YOUR OBJECTIVE
Recast the material below as a JSON list of strings, one string per line, leaving out blank lines.

— begin RAW RECORDS —

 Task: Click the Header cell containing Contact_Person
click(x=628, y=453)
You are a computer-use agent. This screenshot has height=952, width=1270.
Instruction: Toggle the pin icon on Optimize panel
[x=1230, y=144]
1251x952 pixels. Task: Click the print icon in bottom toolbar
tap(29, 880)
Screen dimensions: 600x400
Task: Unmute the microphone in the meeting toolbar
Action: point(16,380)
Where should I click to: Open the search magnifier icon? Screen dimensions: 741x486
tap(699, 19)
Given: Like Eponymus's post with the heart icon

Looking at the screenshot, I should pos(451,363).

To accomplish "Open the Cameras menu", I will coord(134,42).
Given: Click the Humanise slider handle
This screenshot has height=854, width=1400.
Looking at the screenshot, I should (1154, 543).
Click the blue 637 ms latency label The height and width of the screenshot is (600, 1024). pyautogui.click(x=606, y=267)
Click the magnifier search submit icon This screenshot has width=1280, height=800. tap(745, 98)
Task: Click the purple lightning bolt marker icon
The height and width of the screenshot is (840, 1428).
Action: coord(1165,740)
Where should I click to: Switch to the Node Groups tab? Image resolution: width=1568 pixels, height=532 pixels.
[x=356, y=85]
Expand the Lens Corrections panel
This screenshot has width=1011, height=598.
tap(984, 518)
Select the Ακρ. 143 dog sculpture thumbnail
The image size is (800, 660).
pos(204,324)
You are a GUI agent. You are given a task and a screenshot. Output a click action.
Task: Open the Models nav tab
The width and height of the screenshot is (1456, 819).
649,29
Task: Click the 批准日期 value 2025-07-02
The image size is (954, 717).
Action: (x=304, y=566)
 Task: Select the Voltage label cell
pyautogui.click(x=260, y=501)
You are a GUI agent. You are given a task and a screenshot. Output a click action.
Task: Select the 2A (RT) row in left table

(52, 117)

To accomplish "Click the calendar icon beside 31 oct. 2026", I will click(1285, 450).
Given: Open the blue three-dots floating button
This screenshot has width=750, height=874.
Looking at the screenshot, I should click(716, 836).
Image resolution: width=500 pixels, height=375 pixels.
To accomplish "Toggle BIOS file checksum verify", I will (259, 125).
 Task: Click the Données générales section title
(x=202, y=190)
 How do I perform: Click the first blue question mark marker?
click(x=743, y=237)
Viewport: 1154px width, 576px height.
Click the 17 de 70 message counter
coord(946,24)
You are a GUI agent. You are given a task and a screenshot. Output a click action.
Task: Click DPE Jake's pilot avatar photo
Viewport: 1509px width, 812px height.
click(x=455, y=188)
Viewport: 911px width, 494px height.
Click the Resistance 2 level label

— end RAW RECORDS —

COMPLETED EXERCISE
[
  " Task: Click the Header cell containing Contact_Person",
  "click(x=628, y=453)",
  "You are a computer-use agent. This screenshot has height=952, width=1270.",
  "Instruction: Toggle the pin icon on Optimize panel",
  "[x=1230, y=144]",
  "1251x952 pixels. Task: Click the print icon in bottom toolbar",
  "tap(29, 880)",
  "Screen dimensions: 600x400",
  "Task: Unmute the microphone in the meeting toolbar",
  "Action: point(16,380)",
  "Where should I click to: Open the search magnifier icon? Screen dimensions: 741x486",
  "tap(699, 19)",
  "Given: Like Eponymus's post with the heart icon",
  "Looking at the screenshot, I should pos(451,363).",
  "To accomplish \"Open the Cameras menu\", I will coord(134,42).",
  "Given: Click the Humanise slider handle",
  "This screenshot has height=854, width=1400.",
  "Looking at the screenshot, I should (1154, 543).",
  "Click the blue 637 ms latency label The height and width of the screenshot is (600, 1024). pyautogui.click(x=606, y=267)",
  "Click the magnifier search submit icon This screenshot has width=1280, height=800. tap(745, 98)",
  "Task: Click the purple lightning bolt marker icon",
  "The height and width of the screenshot is (840, 1428).",
  "Action: coord(1165,740)",
  "Where should I click to: Switch to the Node Groups tab? Image resolution: width=1568 pixels, height=532 pixels.",
  "[x=356, y=85]",
  "Expand the Lens Corrections panel",
  "This screenshot has width=1011, height=598.",
  "tap(984, 518)",
  "Select the Ακρ. 143 dog sculpture thumbnail",
  "The image size is (800, 660).",
  "pos(204,324)",
  "You are a GUI agent. You are given a task and a screenshot. Output a click action.",
  "Task: Open the Models nav tab",
  "The width and height of the screenshot is (1456, 819).",
  "649,29",
  "Task: Click the 批准日期 value 2025-07-02",
  "The image size is (954, 717).",
  "Action: (x=304, y=566)",
  " Task: Select the Voltage label cell",
  "pyautogui.click(x=260, y=501)",
  "You are a GUI agent. You are given a task and a screenshot. Output a click action.",
  "Task: Select the 2A (RT) row in left table",
  "(52, 117)",
  "To accomplish \"Click the calendar icon beside 31 oct. 2026\", I will click(1285, 450).",
  "Given: Open the blue three-dots floating button",
  "This screenshot has width=750, height=874.",
  "Looking at the screenshot, I should click(716, 836).",
  "Image resolution: width=500 pixels, height=375 pixels.",
  "To accomplish \"Toggle BIOS file checksum verify\", I will (259, 125).",
  " Task: Click the Données générales section title",
  "(x=202, y=190)",
  " How do I perform: Click the first blue question mark marker?",
  "click(x=743, y=237)",
  "Viewport: 1154px width, 576px height.",
  "Click the 17 de 70 message counter",
  "coord(946,24)",
  "You are a GUI agent. You are given a task and a screenshot. Output a click action.",
  "Task: Click DPE Jake's pilot avatar photo",
  "Viewport: 1509px width, 812px height.",
  "click(x=455, y=188)",
  "Viewport: 911px width, 494px height.",
  "Click the Resistance 2 level label"
]